Overall, the map looks pretty good. I think the northwestern mountains look a little blobby, but that's just a personal taste thing.

You have some pretty straight river segments in there that could be adjusted to be a little wigglier, I think. Also, there is a hard coastal edge that looks a bit odd.

After an initial basin fill, I recommend that the wilbur loop should (broadly) look like noise-basin fill-incise-precipiton and repeat as needed. The initial basin fill gets rid of the big basins (note that you can make a selection out of the basins and save those for later use as lakes, if you're into that sort of thing). The Fill Basins and Precipiton filters both tend to smooth out parts on the surface; noise roughens it up a little so that the Fill Basins and Precipiton will get that roughness imprinted on their effects. Without added noise, the basin fill filter will give long runs of straight river segments and the precipiton filter will get very smooth parallel striations. I do recommend that incise flow and precipiton be used together because incise flow excavates straight-wall canyons and doesn't make deltas, while precipiton smooths down those edges to get a better visual effect on canyons (it will make something similar to deltas in nearly-flat areas).

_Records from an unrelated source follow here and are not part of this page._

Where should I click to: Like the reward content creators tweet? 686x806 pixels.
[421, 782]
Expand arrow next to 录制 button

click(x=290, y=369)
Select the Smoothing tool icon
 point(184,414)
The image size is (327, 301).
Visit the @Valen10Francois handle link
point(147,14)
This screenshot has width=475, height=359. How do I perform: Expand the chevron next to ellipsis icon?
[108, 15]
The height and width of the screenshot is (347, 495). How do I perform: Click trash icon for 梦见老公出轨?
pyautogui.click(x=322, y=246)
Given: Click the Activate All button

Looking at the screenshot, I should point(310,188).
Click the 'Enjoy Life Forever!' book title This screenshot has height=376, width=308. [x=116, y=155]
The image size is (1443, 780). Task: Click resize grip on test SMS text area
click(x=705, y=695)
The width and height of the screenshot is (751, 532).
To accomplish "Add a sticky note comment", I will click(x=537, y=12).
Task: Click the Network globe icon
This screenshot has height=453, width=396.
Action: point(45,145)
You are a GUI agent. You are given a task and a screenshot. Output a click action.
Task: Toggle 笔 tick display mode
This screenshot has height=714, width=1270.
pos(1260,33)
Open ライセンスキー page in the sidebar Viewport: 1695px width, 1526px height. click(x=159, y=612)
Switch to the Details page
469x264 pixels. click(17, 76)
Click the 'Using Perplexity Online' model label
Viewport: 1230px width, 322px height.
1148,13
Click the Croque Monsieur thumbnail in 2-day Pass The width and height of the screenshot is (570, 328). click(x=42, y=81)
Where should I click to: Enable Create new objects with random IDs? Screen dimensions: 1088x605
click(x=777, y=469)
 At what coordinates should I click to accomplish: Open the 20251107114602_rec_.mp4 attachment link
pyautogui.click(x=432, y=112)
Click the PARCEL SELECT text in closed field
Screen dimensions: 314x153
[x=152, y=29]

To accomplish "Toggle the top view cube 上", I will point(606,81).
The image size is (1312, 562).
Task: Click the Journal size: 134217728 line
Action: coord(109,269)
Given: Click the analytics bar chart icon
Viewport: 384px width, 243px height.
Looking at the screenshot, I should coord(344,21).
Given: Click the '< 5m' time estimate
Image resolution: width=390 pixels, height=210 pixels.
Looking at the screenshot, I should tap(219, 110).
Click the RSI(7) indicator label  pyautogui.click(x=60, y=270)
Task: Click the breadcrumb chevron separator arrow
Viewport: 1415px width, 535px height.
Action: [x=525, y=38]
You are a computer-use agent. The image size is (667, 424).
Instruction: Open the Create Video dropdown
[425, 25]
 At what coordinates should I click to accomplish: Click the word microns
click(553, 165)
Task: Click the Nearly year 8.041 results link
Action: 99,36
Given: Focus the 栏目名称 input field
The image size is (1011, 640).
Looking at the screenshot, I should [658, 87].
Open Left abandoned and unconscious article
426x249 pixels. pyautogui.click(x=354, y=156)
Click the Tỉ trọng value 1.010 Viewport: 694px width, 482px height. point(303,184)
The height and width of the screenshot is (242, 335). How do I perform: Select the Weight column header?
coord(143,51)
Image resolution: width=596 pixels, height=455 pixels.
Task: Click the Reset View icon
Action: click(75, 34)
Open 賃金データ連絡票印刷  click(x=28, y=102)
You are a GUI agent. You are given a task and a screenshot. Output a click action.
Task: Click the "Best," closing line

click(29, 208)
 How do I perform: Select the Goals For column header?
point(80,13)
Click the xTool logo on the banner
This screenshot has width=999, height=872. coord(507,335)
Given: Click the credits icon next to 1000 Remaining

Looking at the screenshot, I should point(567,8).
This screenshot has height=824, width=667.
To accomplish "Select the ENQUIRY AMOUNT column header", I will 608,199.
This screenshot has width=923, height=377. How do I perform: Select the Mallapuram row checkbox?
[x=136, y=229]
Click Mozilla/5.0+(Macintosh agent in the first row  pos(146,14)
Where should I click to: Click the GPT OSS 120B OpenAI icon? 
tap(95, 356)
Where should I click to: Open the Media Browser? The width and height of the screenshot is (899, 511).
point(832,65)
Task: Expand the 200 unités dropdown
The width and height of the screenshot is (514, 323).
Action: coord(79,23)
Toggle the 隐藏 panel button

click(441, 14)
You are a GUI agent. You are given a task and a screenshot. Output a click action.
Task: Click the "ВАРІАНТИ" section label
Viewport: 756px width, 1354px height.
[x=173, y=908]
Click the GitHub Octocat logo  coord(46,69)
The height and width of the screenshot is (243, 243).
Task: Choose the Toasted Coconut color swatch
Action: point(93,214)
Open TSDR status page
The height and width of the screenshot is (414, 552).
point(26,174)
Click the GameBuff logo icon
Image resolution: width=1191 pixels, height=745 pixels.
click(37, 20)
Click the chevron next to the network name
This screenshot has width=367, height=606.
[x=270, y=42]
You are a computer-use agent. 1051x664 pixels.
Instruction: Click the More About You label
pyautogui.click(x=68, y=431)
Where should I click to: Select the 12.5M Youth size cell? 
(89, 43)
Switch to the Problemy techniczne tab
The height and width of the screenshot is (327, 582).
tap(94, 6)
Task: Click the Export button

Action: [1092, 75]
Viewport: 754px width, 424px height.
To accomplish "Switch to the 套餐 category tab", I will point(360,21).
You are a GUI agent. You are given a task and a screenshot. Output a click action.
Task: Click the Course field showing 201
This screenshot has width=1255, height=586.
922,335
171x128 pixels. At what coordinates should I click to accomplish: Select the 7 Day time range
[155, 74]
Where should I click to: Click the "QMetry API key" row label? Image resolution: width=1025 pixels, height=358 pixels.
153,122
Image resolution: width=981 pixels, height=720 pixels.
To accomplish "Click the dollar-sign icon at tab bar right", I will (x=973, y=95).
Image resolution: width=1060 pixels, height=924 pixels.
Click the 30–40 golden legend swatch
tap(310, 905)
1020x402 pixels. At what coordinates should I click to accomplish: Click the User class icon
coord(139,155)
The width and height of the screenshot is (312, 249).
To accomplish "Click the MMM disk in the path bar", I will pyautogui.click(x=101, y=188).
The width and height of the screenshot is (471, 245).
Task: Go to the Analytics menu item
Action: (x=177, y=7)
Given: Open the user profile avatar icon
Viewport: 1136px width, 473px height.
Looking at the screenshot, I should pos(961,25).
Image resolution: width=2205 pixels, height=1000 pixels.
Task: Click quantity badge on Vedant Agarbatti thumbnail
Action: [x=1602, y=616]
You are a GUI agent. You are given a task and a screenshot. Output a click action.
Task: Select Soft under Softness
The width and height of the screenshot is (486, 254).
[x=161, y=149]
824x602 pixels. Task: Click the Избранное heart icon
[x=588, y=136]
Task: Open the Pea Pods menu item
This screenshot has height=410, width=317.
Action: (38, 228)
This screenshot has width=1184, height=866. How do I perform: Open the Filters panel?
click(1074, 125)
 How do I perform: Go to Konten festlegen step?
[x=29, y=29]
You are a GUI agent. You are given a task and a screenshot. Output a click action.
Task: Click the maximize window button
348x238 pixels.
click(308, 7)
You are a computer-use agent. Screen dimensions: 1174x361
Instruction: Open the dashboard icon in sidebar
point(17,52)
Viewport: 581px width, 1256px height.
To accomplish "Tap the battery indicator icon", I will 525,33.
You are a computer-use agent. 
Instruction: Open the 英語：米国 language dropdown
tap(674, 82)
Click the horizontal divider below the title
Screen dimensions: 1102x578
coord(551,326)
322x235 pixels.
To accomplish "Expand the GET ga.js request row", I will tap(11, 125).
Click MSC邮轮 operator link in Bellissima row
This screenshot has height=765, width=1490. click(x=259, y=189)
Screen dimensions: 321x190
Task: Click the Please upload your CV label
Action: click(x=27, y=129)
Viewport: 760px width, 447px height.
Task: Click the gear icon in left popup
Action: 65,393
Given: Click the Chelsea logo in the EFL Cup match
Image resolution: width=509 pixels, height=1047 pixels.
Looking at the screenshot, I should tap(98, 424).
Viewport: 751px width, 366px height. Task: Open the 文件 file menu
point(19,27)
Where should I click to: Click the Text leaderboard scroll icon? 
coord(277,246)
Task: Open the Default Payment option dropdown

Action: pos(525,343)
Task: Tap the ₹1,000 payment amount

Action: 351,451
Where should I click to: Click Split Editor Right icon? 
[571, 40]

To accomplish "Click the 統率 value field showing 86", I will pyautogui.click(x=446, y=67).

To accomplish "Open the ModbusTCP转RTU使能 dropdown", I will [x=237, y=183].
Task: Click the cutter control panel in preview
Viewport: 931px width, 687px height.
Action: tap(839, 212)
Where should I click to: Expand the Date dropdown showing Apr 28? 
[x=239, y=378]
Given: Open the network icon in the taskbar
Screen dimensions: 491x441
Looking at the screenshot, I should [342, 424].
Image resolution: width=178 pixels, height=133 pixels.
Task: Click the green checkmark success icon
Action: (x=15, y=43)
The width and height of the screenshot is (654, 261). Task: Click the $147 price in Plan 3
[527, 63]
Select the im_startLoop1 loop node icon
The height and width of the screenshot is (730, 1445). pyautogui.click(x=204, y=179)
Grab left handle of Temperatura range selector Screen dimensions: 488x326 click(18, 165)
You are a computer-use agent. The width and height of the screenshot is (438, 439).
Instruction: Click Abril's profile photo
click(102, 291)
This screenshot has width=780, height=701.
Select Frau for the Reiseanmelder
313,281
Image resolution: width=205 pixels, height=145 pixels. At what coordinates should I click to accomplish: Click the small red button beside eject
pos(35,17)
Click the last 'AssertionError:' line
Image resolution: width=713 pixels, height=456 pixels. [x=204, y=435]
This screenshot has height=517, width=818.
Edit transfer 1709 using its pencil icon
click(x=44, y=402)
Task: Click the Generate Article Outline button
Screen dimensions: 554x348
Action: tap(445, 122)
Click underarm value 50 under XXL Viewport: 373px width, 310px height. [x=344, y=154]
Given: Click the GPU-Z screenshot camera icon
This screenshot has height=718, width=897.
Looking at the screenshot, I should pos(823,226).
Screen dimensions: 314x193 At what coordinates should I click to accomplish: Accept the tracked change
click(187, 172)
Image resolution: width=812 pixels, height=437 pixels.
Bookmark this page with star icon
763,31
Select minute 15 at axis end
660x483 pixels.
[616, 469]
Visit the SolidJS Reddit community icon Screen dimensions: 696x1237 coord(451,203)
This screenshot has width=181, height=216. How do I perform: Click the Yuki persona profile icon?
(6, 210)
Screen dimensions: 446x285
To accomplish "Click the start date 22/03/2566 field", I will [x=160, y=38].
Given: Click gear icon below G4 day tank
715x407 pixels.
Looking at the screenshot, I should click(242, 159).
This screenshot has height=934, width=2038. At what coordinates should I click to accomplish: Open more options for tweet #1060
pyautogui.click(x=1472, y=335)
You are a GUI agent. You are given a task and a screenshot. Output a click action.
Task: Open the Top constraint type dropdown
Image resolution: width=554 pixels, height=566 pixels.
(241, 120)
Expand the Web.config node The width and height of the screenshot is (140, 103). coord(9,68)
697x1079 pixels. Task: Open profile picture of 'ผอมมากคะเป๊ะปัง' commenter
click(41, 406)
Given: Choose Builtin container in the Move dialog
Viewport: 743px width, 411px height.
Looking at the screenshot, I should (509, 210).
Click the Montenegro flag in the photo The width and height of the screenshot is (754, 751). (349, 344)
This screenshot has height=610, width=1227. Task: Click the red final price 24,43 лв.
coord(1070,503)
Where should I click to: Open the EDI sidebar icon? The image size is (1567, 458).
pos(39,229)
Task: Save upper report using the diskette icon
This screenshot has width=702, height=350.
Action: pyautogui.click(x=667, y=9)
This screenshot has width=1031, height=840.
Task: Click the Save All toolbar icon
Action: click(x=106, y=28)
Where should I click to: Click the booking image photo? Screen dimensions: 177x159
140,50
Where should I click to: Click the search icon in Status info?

A feature in Wilbur that isn't used in the Eriond tutorial is the ability to find rivers without affecting the terrain. The result is an image that can be used as a layer in the final assembly in your raster editing tool. Fun with Wilbur, Volume 5 shows how this can be done. People seem to want to see the incise flow filter make rivers and so push it hard, to the point where they get canyons tens of thousands of feet deep that runs for hundreds of miles. A lighter touch on the incise and an overlay of rivers is quite likely to get a better effect than just incise alone.